My next-door-neighbors have a relatively new (7-months-old) puppy. She is a tiny, little thing... a Yorkshire terrier mix of some sort... and she is adorable! When my neighbors and I talk over the fence, and I admire the little puppy, Willie won't stay nearby. He refuses to acknowledge her existence! I don't know if he even realizes that she is an actual dog. HA-Ha-ha!! 

No... I think he knows, but he doesn't like it one little bit.


----------



## texasred (Jan 29, 2012)

There was conversation on a hunting forum about hunting with your spouse were I made a post to the thread.

I hunt with my husband quite a bit, but I also hunt without him at times. He doesn't get upset or jealous if I go on a morning hunt while he is at work.
Now my dog is a different story. If I come home smelling of birds and someone else's dog he gets pretty moody.


----------



## WillowyndRanch (Apr 3, 2012)

I cheat on mine every day, and sometimes make them watch. Lots of times I have mine join in with a visiting trollop. It's a veritable canine orgy 'round here. They don't seem to mind at all. ;D


----------



## dmp (Jan 23, 2012)

WillowyndRanch said:


> I cheat on mine every day, and sometimes make them watch. Lots of times I have mine join in with a visiting trollop. It's a veritable canine orgy 'round here. They don't seem to mind at all. ;D


^^ Hah! I LOL'd out loud.


----------



## redbirddog (Apr 23, 2010)

Nope.

This week I was offered a chartered jet ride to pheasant hunt in eastern Oregon this fall. 

Told the guy offering, "Sorry, i'd like to but only if I could take my dog."

His reply after a pause. "Ok, but don't tell anyone you're bringing your dog on the plane." 8)

I really only want to hunt behind my dog.
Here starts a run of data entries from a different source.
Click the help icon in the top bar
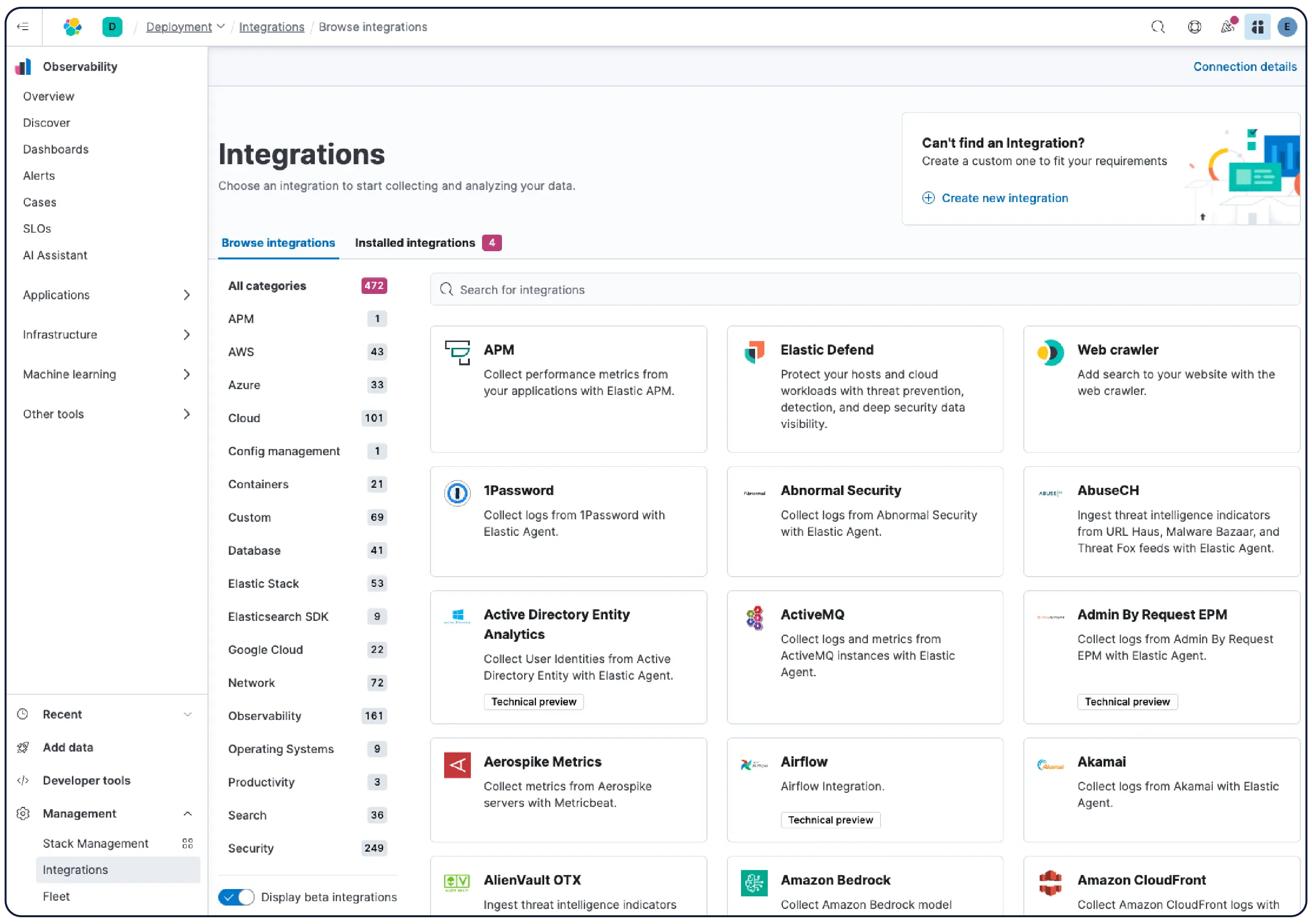 pos(1194,27)
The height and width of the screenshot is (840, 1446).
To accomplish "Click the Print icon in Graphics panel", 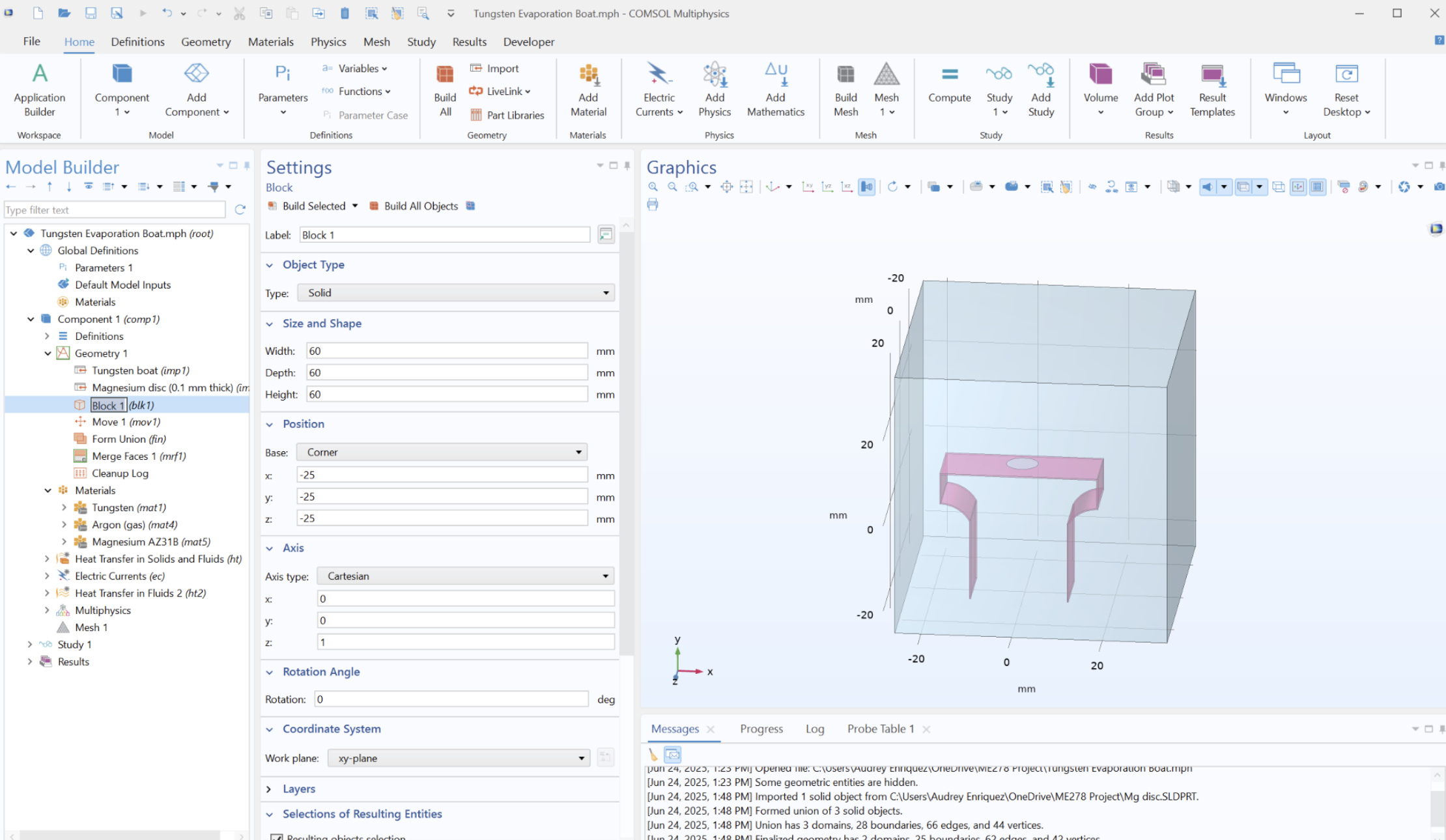I will point(652,204).
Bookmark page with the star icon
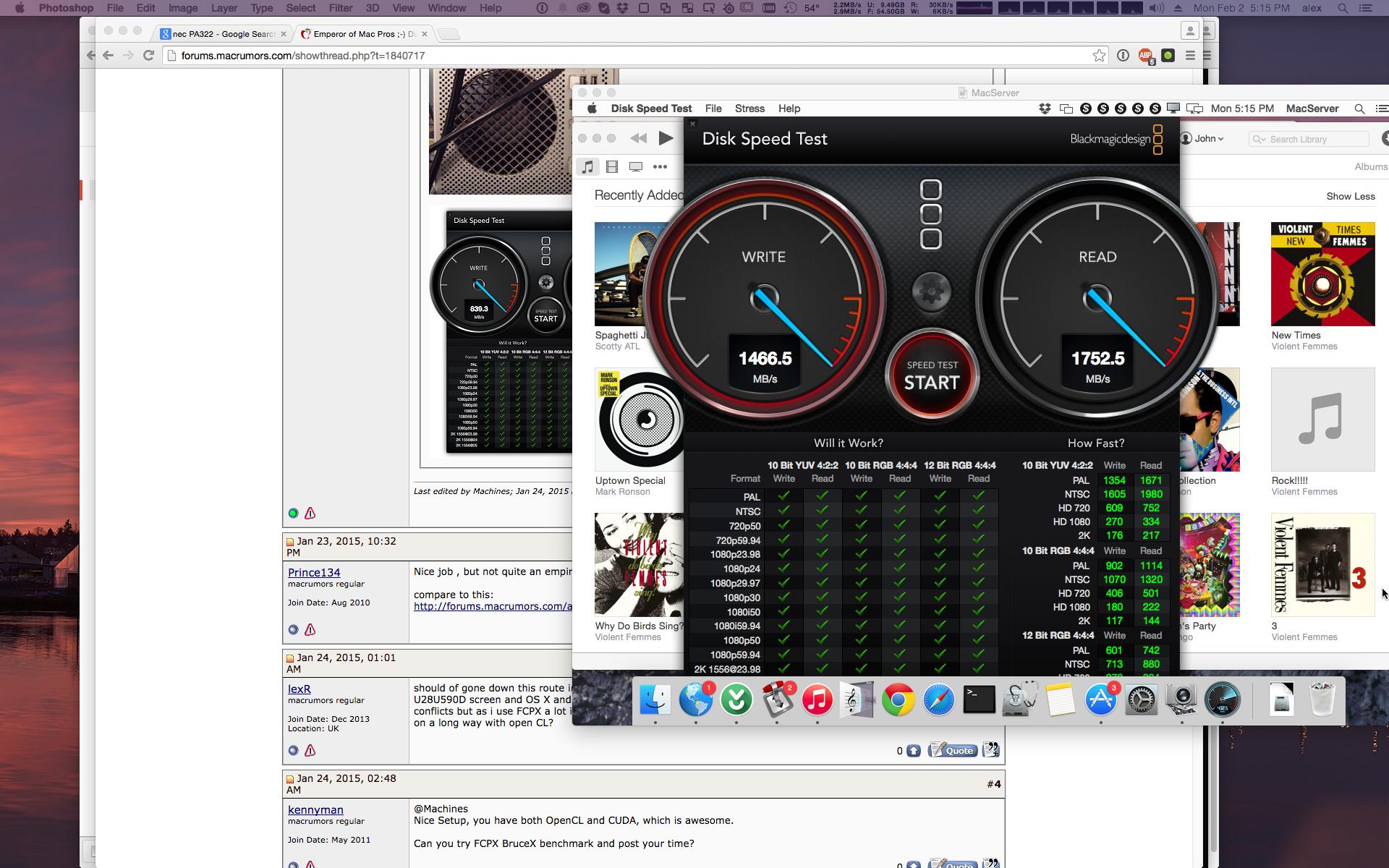This screenshot has width=1389, height=868. 1099,56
Not nearly as entertaining to hunt behind someone elses.

RBD


----------



## dmp (Jan 23, 2012)

Heck - I don't even let the other family members share the SOFA with me and Aoife


----------



## R E McCraith (Nov 24, 2011)

RBD - like you - it's the V and me or we stay home - found out very quickly that they would take PIKE and leave me at home - he's that good ! LOL


----------